Shouldn't we credit the director, the one who decided to shoot 75 feet, for the success of the Tramp? Keystone didn't have writers in those days, but did the director of Mabel's Strange Predicament unleash the Tramp? Doesn't Sergio Leone deserve some credit for Clint Eastwood's Man With No Name? Doesn't the director dictate tempo and decide who gets the camera's attention? Isn't the director's job to seek out the hidden talents of his actors and make sure they end up on screen? Doesn't a good director jump on a happy accident like the Tramp and ride it with a prayer of gratitude?

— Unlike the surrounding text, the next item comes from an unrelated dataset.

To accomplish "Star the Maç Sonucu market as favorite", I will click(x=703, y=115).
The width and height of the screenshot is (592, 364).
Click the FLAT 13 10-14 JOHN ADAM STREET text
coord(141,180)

What Sennett and Chaplin both neglect to mention in their memoirs is that Mabel Normand was among the very first stars to direct their own films, and Normand directed Mabel's Strange Predicament. Perhaps in the intervening decades they forgot. It was certainly in their interest to forget. Why diminish their own roles in creating the miracle of the Tramp? Normand remembered it differently; she recalled Sennett's fury after seeing Chaplin's performance, screaming that Lehrman "had hooked himself up with a dead one." Normand said she begged him to give Charlie another chance.

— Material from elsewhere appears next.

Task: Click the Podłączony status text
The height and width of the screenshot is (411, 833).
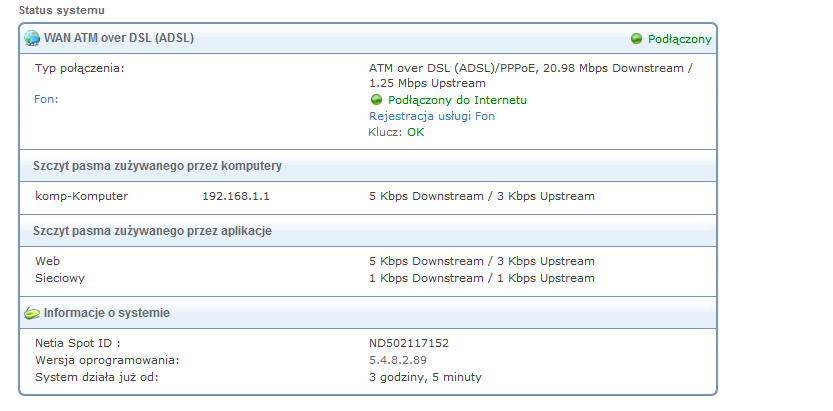Action: (x=679, y=39)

Sennett acknowledges her effect on Chaplin:

After Mabel saw what Charlie could do in his new costume and tramp character, she changed her mind about 'that Englisher.' She not only wanted to work with him but wanted to help him. Charlie knew nothing about screen acting. He did not know how to behave in front of a camera, or why he was directed to move left to right in order to match a scene shot the day before. He was baffled by instructions to react to someone off camera — someone who would be inserted in the next day's shooting. Mabel patiently explained these and other simple techniques to Charlie, who had rebelled when Pathé Lehrman gave him orders.

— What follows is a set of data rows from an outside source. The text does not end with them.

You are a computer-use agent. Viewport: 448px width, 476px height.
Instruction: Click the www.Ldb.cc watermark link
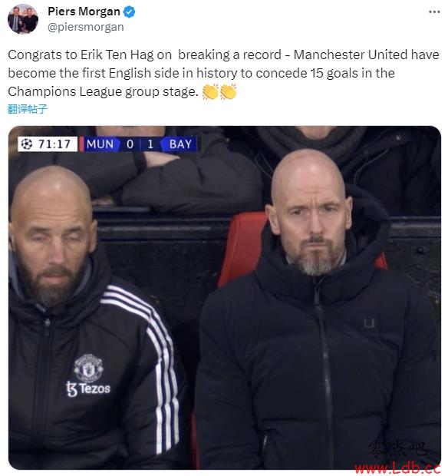397,468
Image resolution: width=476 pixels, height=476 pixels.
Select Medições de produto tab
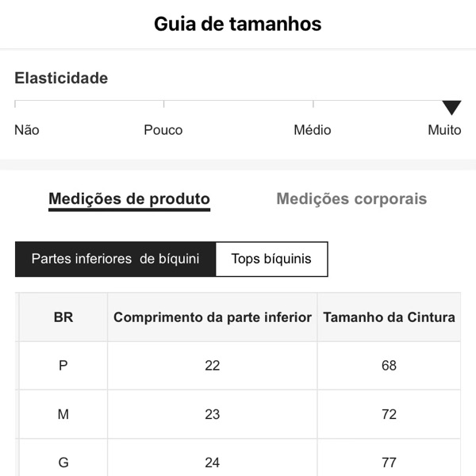point(129,199)

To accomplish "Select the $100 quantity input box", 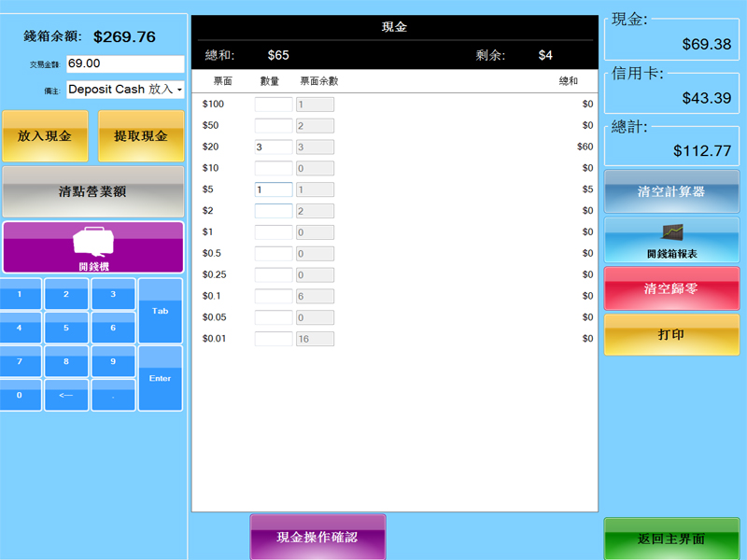I will point(274,105).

I submit that Normand did a good deal more. As director and star (and the second most powerful person on the Keystone lot) she shaped Mabel's Strange Predicament. She saw Chaplin's potential and worked to bring it out. Chaplin said he was surrounded by rough and tumble types, admited he was anxious and found Normand reassuring. He called it a "unique atmosphere of beauty and the beast." Isn't it reasonable to believe that Normand, his director and acting partner, loosened up Charlie? That she gave him confidence in his own rhythms, and when she saw what she had, she knew he was the key to making her picture work, and let him run on at unprecedented length? He was a secondary character, but she built the picture around him. Normand the star stepped back and let the Tramp take over. Here she plays with Chaplin in the key scene of the picture, the predicament scene, when she's locked out of her room wearing only her pajamas, and the Tramp happens along. Notice how she plays to his tempo, and gives him the scene:  
Normand was known for a subtle comic style that isn't on display here. She vamps along, buying time for Chaplin to wring his contradictions, from surprising to calming her, to seeing they're alone, to eyeballing her, to coming on to her, to chasing her tail. Sennett characters didn't have time for such transitions, just as they didn't take 30 seconds to sit down in a hotel lobby. I submit that Normand the director won Charlie's confidence and drew this out of him, and that Mabel Normand the star sacrificed her scene for the good of the picture.

Then Normand the director protected what she had in the can. In his first picture, Lehrman cut away from Chaplin whenever he could, so he could snip out what he saw as dead time, returning only for what he saw as action. These were the 10-foot scenes Chaplin talked about. Normand guards Chaplin's rhythms and lets him breathe. Given Sennett's obsession with pace, it is likely he had words with her during dailies. When they edited the picture, it is likely he wanted to chop up Chaplin as Lehrman had done. If so, Normand the director fought him on that, and made sure Chaplin's pregnant pauses stayed in the picture. Could Sennett have denied his director, his fiancé, his biggest star?

Unless you've made a movie, it's to hard to conceive how difficult it is to read your own picture before an audience sees it. This was as true for Star Wars and Casablanca as it was for Howard the Duck and Ishtar. In fact, as William Goldman put it, nobody knows. Alan Pakula said he could write the good review and the  bad review, but which is the audience writing? Once an audience sees the picture, all comes clear. Once audiences saw Mabel's Strange Predicament and loved their Tramp, Normand's insights became obvious and her strength of conviction just good sense. But that doesn't diminish the courage or vision it required before the fact.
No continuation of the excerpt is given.